Kpalimé, 16 nov. (ATOP) – La population du canton de Yokélé et ses environs dans le Kloto, a été appelée le mercredi 16 novembre, à une prise de conscience et à un changement de mentalité face aux conséquences de l’exode rural, lors d’une campagne de sensibilisation.
Initiée par la chefferie traditionnelle et la conseillère municipale de Kloto 1, Mme Avossé Clémentine, cette campagne a été effective grâce à l’expertise de l’association Petite Sœur à Sœur et son groupe de sketch. Elle a regroupé des parents et élèves ainsi que des membres de groupements de femmes.

L’objectif est d’éveiller la conscience de la jeunesse sur les conséquences de ce phénomène dans la vie des populations de Yokélé. La finalité est d’amener les jeunes à rester afin de s’impliquer et de participer au développement de leur milieu.

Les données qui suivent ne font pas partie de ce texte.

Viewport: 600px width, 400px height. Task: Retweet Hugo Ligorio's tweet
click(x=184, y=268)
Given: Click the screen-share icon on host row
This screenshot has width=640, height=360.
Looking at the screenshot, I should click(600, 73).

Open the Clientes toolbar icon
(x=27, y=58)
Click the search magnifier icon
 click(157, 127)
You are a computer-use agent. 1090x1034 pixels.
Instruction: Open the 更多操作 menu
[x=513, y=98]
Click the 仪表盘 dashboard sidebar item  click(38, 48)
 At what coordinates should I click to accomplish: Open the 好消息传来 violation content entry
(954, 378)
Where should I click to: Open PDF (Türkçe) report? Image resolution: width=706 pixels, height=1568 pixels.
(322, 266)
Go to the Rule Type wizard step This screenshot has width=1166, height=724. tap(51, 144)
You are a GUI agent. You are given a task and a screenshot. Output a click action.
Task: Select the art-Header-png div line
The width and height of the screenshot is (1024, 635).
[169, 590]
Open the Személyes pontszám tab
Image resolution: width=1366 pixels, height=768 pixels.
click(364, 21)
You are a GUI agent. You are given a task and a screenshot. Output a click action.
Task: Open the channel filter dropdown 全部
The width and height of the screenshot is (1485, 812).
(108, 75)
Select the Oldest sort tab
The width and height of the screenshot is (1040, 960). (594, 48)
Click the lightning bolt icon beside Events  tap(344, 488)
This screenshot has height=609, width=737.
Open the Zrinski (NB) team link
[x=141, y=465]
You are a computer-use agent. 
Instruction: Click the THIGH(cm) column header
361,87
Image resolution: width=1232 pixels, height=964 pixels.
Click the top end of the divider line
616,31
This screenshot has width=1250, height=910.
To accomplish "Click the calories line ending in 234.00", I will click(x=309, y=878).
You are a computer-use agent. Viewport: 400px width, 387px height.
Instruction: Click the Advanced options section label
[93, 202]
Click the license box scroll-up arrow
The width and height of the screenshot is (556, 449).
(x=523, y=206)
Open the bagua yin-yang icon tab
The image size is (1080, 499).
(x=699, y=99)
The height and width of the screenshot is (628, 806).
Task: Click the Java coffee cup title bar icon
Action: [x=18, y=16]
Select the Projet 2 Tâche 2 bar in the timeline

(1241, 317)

Un sketch sur le phénomène de l’exode rural et ses conséquences a fait ressortir la situation des jeunes qui quittent leur village pour la ville à la recherche de meilleures conditions de vie. Les conséquences évoquées sont notamment le viol et la prostitution des filles qui les exposent aux IST/VIH/SIDA et la mort. Les jeunes garçons quant à eux se livrent à la drogue, au vol, à la criminalité, leur conduisant en prison et au décès. A cela s’ajoutent, la faim, la misère, le sous-emploi et des sans-abris.
La psychologue et le logisticien de l’association Petite Sœur à Sœur, respectivement, Mme Drackey-Lawson Sibi et Wéléké Blaise Pascal, ont indiqué que cette situation doit interpeler les autorités locales et administratives. Selon eux, elle doit susciter une réflexion et des moyens d’action pour freiner ce mal. Les orateurs ont convié les parents à conscientiser leurs enfants, à s’informer sur les réalités de la ville et à rendre visite fréquemment à l’enfant une fois en ville.
Quant aux jeunes, les responsables de l’association ont demandé de suivre les conseils des parents. Ils les ont invités à prendre conscience qu’ils sont la relève potentielle de leur milieu qui dispose de beaucoup de ressources. Par ailleurs, ils les ont invités à se joindre à la commune pour participer à la gestion des activités de développement pour assurer le bien-être des populations.
Pour la conseillère municipale, présidente de la commission Jeunesse à Kloto 1, Clémentine Avossé, la dépravation des mœurs au niveau de la jeunesse est très poussée. Elle a appelé la jeunesse de Yokélé à un changement de mentalité leur rappelant qu’ils doivent contribuer au développement de leur canton.
L’association Petite Sœur A Sœur a pour mission l’amélioration des conditions de vie, de la santé des filles, des jeunes femmes vulnérables et leurs familles à travers des sensibilisations avec l’appui de l’Action medeor et du BMZ.